Required task: Output everything from the line containing "Where should I" down to the end of the data as a numbered list, skipping blank lines and leaving out the pictures.

Data supplied:
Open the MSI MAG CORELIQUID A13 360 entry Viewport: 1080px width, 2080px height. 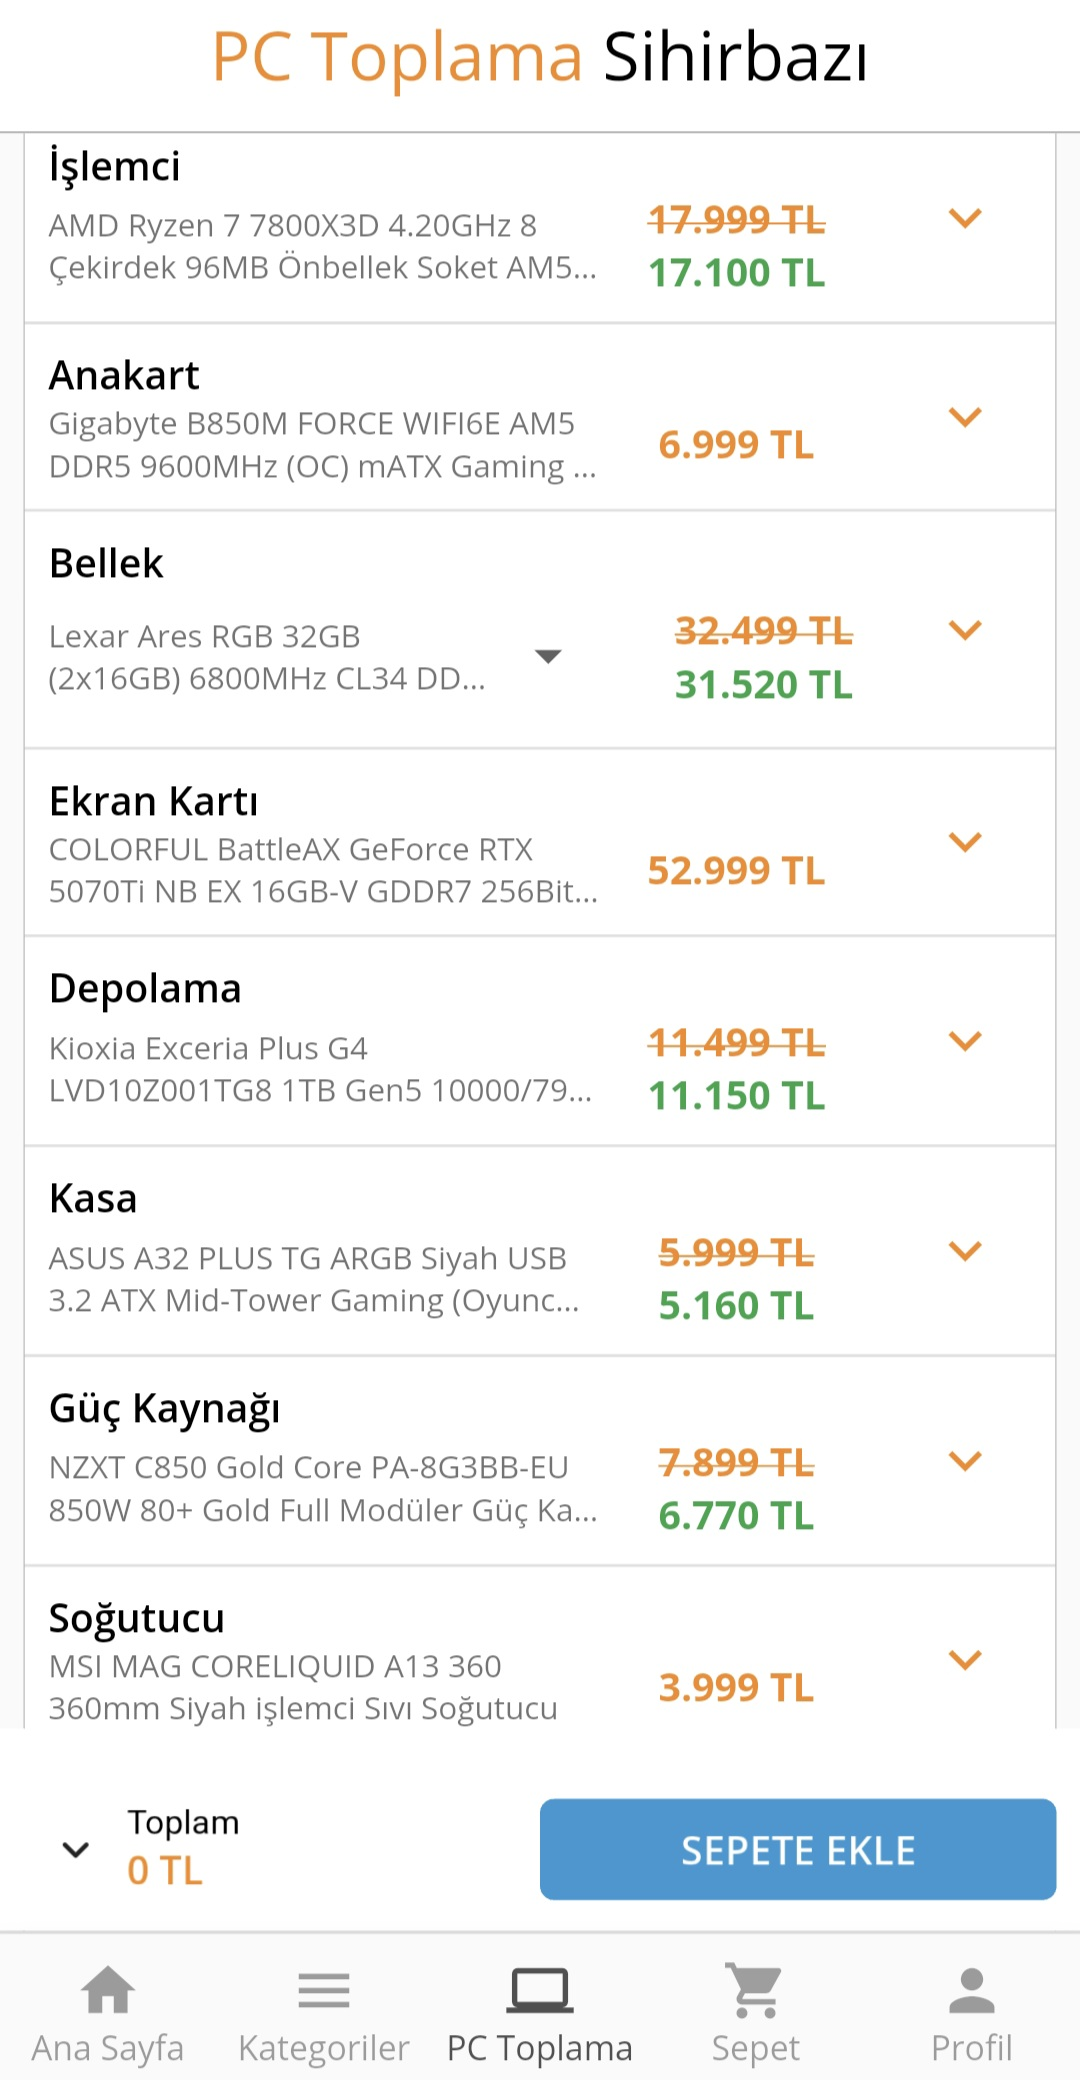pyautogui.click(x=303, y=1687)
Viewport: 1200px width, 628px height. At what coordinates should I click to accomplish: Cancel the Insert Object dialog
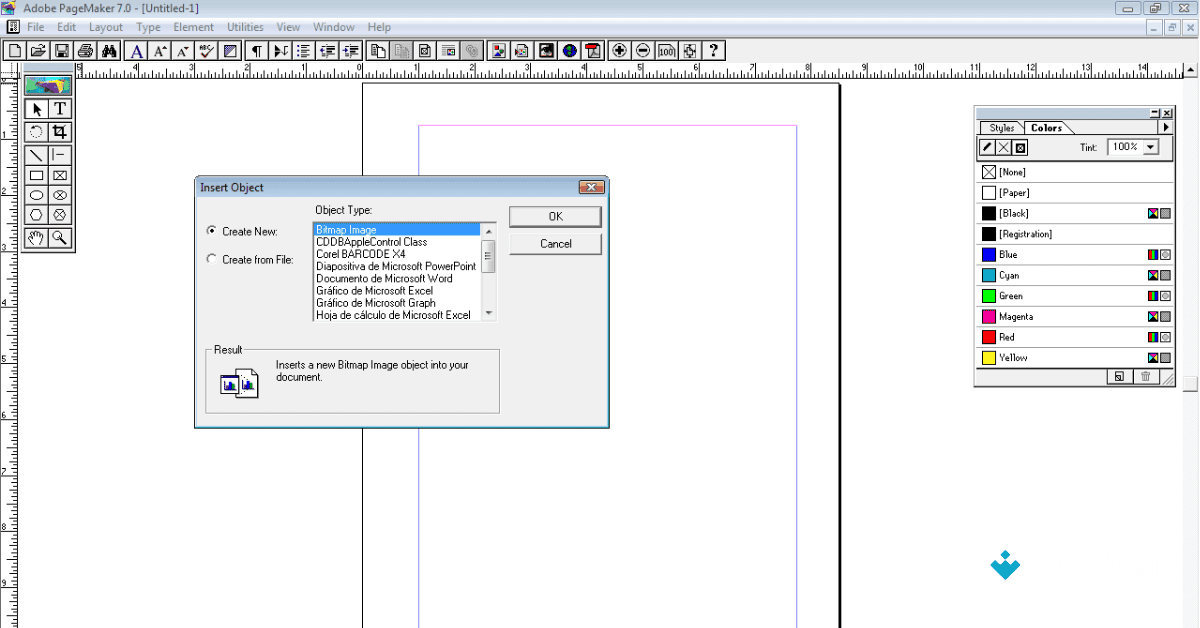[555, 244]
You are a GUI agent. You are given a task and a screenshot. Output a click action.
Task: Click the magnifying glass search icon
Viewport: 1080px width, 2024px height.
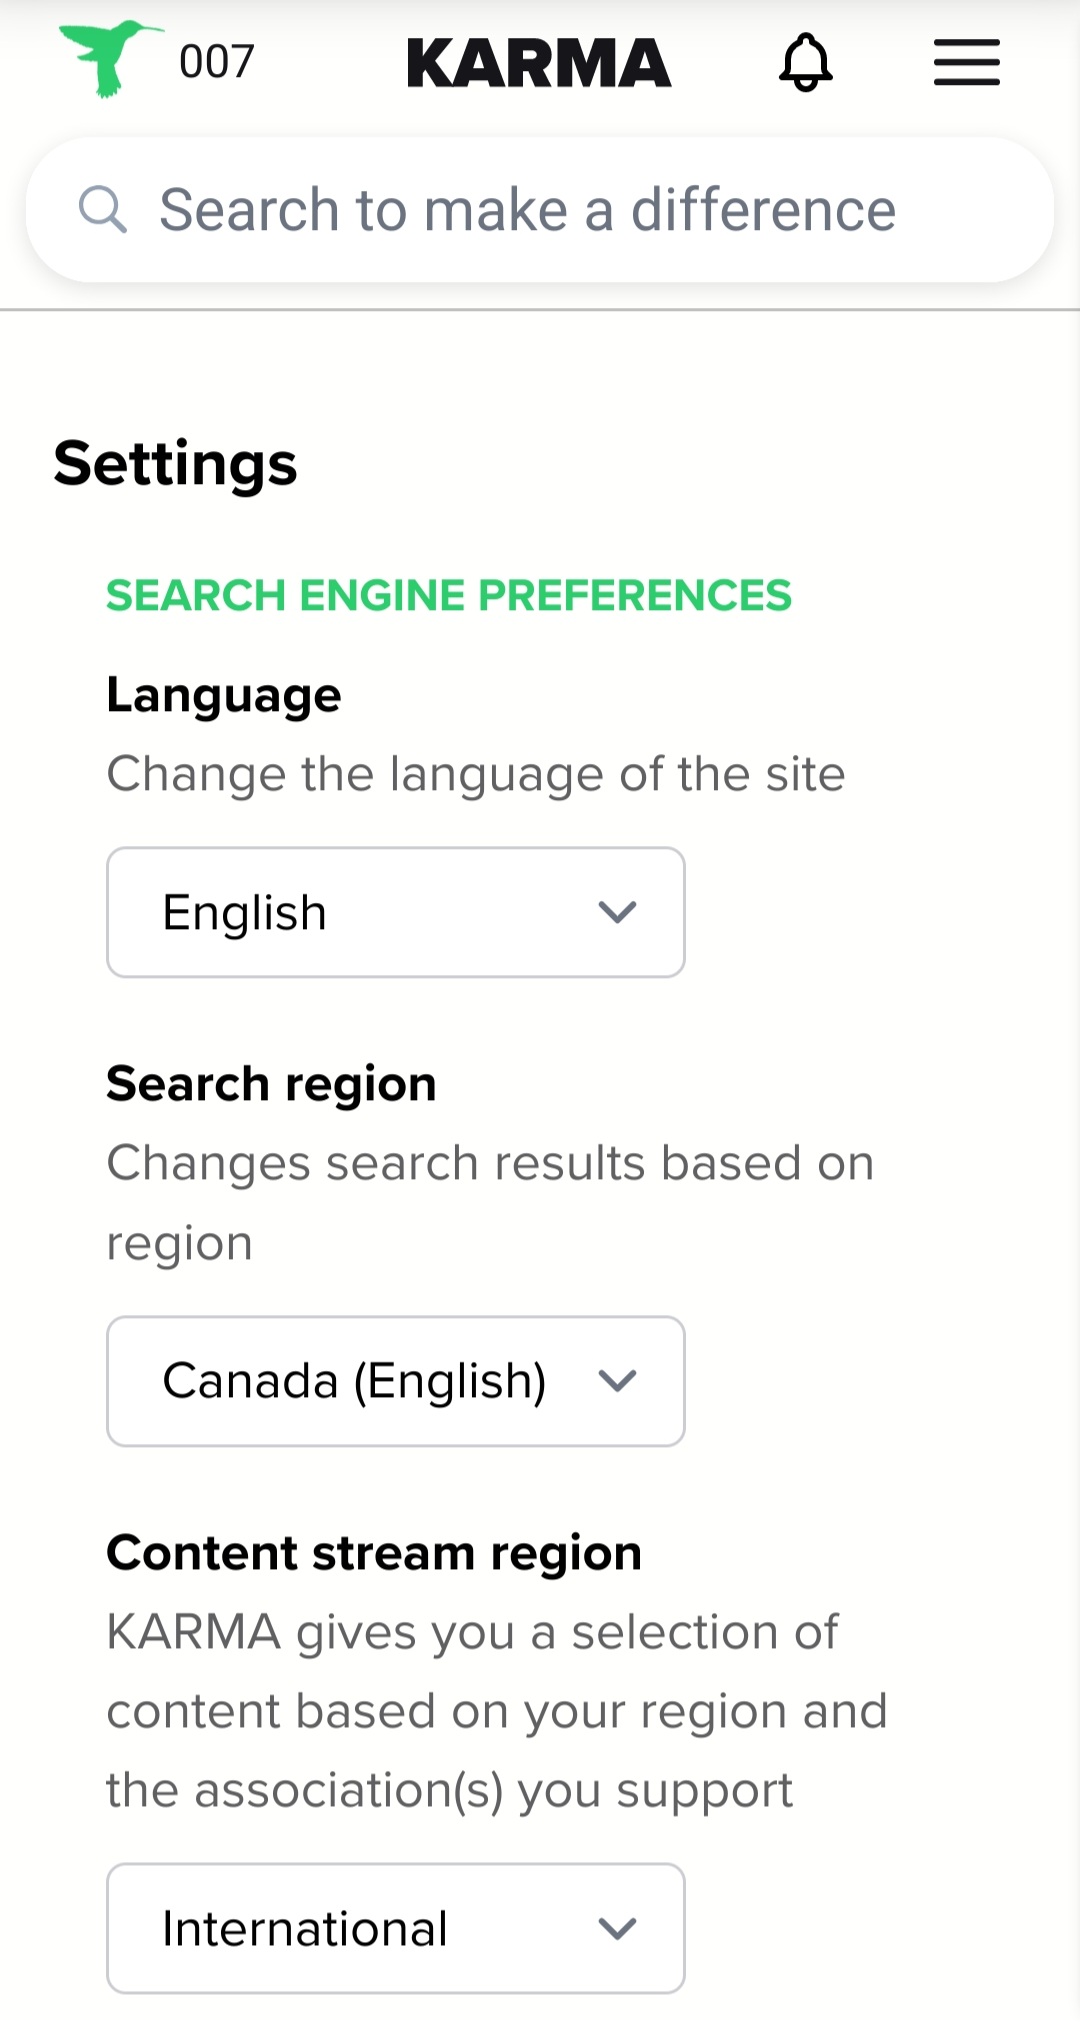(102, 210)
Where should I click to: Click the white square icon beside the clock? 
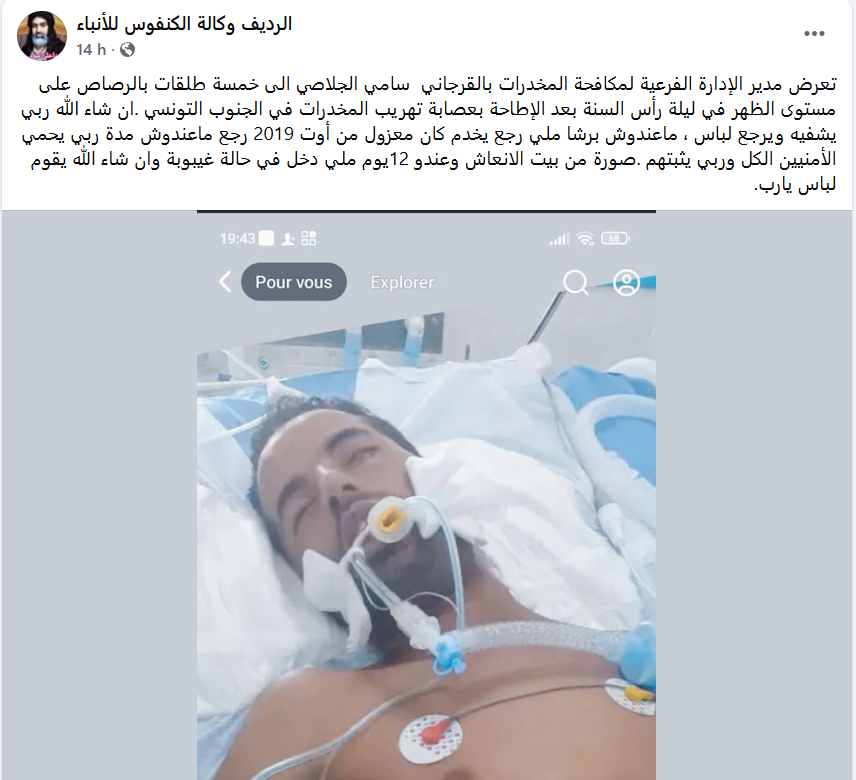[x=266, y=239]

Solution to this exercise:
1. Where should I click to: Click the white square icon beside the clock? 
2. [x=266, y=239]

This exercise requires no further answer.